US envoy to Palestinians says still committed to reopening Jerusalem consulate

Jacob Magid is The Times of Israel's US bureau chief

Hady Amr (US State Department)
Hady Amr (US State Department)

The new US envoy to the Palestinians insists that the Biden administration is still committed to reopening a consulate in Jerusalem, despite private acknowledgement from American officials that they won’t be moving forward with the move due to Israeli opposition.

“I want to be clear that the US also remains committed to reopening our Consulate General in Jerusalem. We continue to believe that reopening the consulate would put us in the best position to engage with and provide support to the Palestinian people,” US Special Representative for Palestinian Affairs Hady Amr says in a call with reporters.

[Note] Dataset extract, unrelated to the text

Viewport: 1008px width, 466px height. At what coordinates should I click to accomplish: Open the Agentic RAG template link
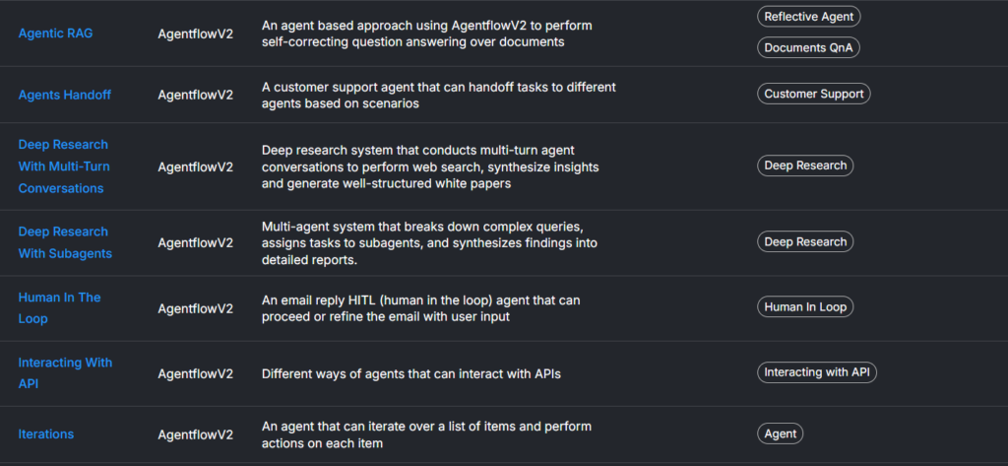tap(55, 33)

“We’re going to continue to discuss the timeline for reopening our consulate with our Israeli and Palestinian partners,” Amr continues. “At the same time, we right now have a dedicated team of colleagues on the ground working in Jerusalem at our Office of Palestinian Affairs focused every single day on engagement with an outreach to the Palestinians.”

US President Joe Biden pledged during his campaign to reopen the Jerusalem consulate, but held off during the term of the last government led by Naftali Bennett and Yair Lapid, who warned that it would risk toppling their coalition.

Possibly less committed to the longevity of the new hardline Israeli government than it was to the previous unity coalition, some Biden administration officials may feel emboldened to test Israeli opposition to reopening the consulate, but an official familiar told The Times of Israel last week that the conditions largely remain the same and that the US president is unlikely to start a public dispute with Jerusalem over this issue.

US officials have nonetheless continued to insist in public statements that the administration is committed to reopening the consulate.